● **Records for the exercise**
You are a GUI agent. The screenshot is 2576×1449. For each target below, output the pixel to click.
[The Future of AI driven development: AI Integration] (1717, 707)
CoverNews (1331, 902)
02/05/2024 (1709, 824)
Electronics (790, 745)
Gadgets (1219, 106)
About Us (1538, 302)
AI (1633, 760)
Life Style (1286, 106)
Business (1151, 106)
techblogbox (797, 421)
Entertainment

● **Exercise objective**
Without changing anything, repeat every record above.

● **Expected answer**
You are a GUI agent. The screenshot is 2576×1449. For each target below, output the pixel to click.
[The Future of AI driven development: AI Integration] (1717, 707)
CoverNews (1331, 902)
02/05/2024 (1709, 824)
Electronics (790, 745)
Gadgets (1219, 106)
About Us (1538, 302)
AI (1633, 760)
Life Style (1286, 106)
Business (1151, 106)
techblogbox (797, 421)
Entertainment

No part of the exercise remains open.